═════ ENTRIES SUPPLIED ═════

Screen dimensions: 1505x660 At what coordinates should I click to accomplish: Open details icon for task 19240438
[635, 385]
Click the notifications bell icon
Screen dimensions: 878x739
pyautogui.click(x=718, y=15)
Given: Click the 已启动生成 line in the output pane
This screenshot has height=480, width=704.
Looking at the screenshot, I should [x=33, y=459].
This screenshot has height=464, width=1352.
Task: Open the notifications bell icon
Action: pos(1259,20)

═════
═════ ENTRIES SUPPLIED ═════

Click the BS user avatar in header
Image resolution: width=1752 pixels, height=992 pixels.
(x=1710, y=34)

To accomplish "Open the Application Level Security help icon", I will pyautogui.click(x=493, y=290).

═════

### ASSIGNED TASK
When the line with "Click the notifications bell icon" is reached in the data above, start copying there, and copy each line exactly until the line with "Given: Click the" has been copied; copy nothing else.

### WRITTEN ANSWER
Click the notifications bell icon
Screen dimensions: 878x739
pyautogui.click(x=718, y=15)
Given: Click the 已启动生成 line in the output pane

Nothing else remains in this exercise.